MINNEAPOLIS – Texas Tech's Final Four roster would have a much different look if pending NCAA legislation dealing with graduate transfers is passed later this month.

So much so that national coach of the year Chris Beard would be missing two starters.

The NCAA will vote in two weeks on strengthening the graduate transfer rule that allows players with an undergraduate degree to transfer for their final year of eligibility.

The New York Times first reported the immediacy of the pending legislation on Friday. 

The rule would be a nod more toward academics, requiring schools to commit a scholarship to the length of the pursuit of the graduate degree. In most cases, that's two years.

That means while a graduate transfer would have one year of eligibility remaining at his new school, in most cases that institution would have to account for a scholarship on its roster for two years.

Per the legislation, a school would be docked a scholarship the next season if the transfer does not earn his/her graduate degree within a year.

"I can tell you this much, I'm not going to finish mine in a year," said Texas Tech guard Matt Mooney. "It's a tough rule. I don't know how many graduate degrees finish in a year."

The legislation could effectively slow, if not stop, the free flow of grad-transfer athletes. If a player does not earn that grad degree within a year, schools would essentially have a "dead" scholarship the next season.

"It would substantially curtail [grad transfers]," Big 12 commissioner Bob Bowlsby said.

Texas Tech will start two such graduate transfers Saturday in a national semifinal against Michigan State – Mooney and  forward Tariq Owens.

Mooney has his undergraduate degree in entrepreneurial studies from South Dakota. He is pursuing a graduate degree in interdisciplinary studies at Tech.

"If a coach leaves that should be a factor," Mooney said. "You should be able to grad transfer. If you finish your studies and get your degree, it makes sense you should be able to go."

There are those within the NCAA membership who think the rule has been co-opted. It was a originally passed in 2006 allowing players to transfer without penalty for their final year of eligibility if they had completed their degree.

What emerged has been an annual grad transfer market for players looking for a change of scenery.

"The percent that are actually gaining their degrees are rather small," said Justin Sell, the athletic director at South Dakota State. "There is the difficulty of trying to put something in place that doesn't negatively impact students that are using it for the right reason.

"If you're serious about getting a master's degree, there's ways of getting a master's degree. Playing isn't one of them."

Sell is the chair of the NCAA Transfer Working Group who helped develop the legislation last fall. The NCAA Council is expected to vote on the legislation later this month.

Statistics show that about half of regular graduate students drop out of doctoral programs. According to NCAA research, only 28 percent of football grad transfers complete their master's.  

The legislation would only impact football and men's and women's basketball.

"I support the piece of legislation," said Sun Belt commissioner Karl Benson, a long-time advocate of what is being considered. "The graduation requirement is fair, it's reasonable. The elimination of the hired player for one season without any academic requirement has not been good for the NCAA."

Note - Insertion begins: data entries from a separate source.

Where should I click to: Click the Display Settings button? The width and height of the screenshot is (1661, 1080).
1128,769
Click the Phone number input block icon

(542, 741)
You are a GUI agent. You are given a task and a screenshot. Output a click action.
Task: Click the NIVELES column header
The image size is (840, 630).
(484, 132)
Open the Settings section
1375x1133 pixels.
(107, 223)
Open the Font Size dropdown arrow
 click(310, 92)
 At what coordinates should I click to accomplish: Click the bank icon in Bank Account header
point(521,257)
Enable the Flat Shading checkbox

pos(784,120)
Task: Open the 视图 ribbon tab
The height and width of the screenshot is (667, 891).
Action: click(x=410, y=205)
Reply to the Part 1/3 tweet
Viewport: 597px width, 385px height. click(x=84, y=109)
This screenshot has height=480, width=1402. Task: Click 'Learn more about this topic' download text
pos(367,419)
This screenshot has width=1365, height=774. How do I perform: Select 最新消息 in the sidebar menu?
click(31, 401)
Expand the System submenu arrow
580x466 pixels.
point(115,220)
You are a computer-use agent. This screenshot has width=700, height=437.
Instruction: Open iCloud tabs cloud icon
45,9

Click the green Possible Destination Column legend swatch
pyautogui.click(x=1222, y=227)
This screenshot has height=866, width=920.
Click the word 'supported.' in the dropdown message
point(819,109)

The SEC began banning graduate transfers in 2011. The league changed its stance in 2015.

"They still are expected to be students," SEC commissioner Greg Sankey said Friday. "Whether that is the right legislation or not, I think, is an open ended question. We've got to get back to the expectation … they are students."

NCAA president Mark Emmert referred to the legislation at his Thursday press conference.

"That's been a highly debated subject inside the membership, but I wouldn't be surprised to see some move in that direction going forward," Emmert said. "Pretty much everyone thinks a student who has graduated from school, they've done everything they're supposed to do at their home institution. They have completed their degree. They maintained their eligibility, and if they want to then move to another school to pursue a graduate degree and play another year then that's fine, even though it clearly can be disruptive to the team losing that individual."

Sell said there was overwhelming support of the legislation from coaches and Student-Athlete Advisory Council members.  

"It's holding the coach accountable to take those students that are serious," Sell said.  

Sell referred to a "gray area" where a senior player is being recruited by another school for a grad transfer "off of someone's roster before [that player] is finished."

He specifically mentioned former Oregon quarterback Vernon Adams who left Eastern Washington after three seasons. Adams played for the Ducks in 2015.

The transfer was so contentious that Eastern Washington's coach at the time denied Adams use the team's facility while he transitioned to Oregon.

Adams didn't graduate from Eastern Washington until August 2015, weeks before Oregon's season started.

"He's looking at Oregon in January and doesn't graduate in August. It feels really odd. It feels funny. When is the degree actually earned?" Sell said.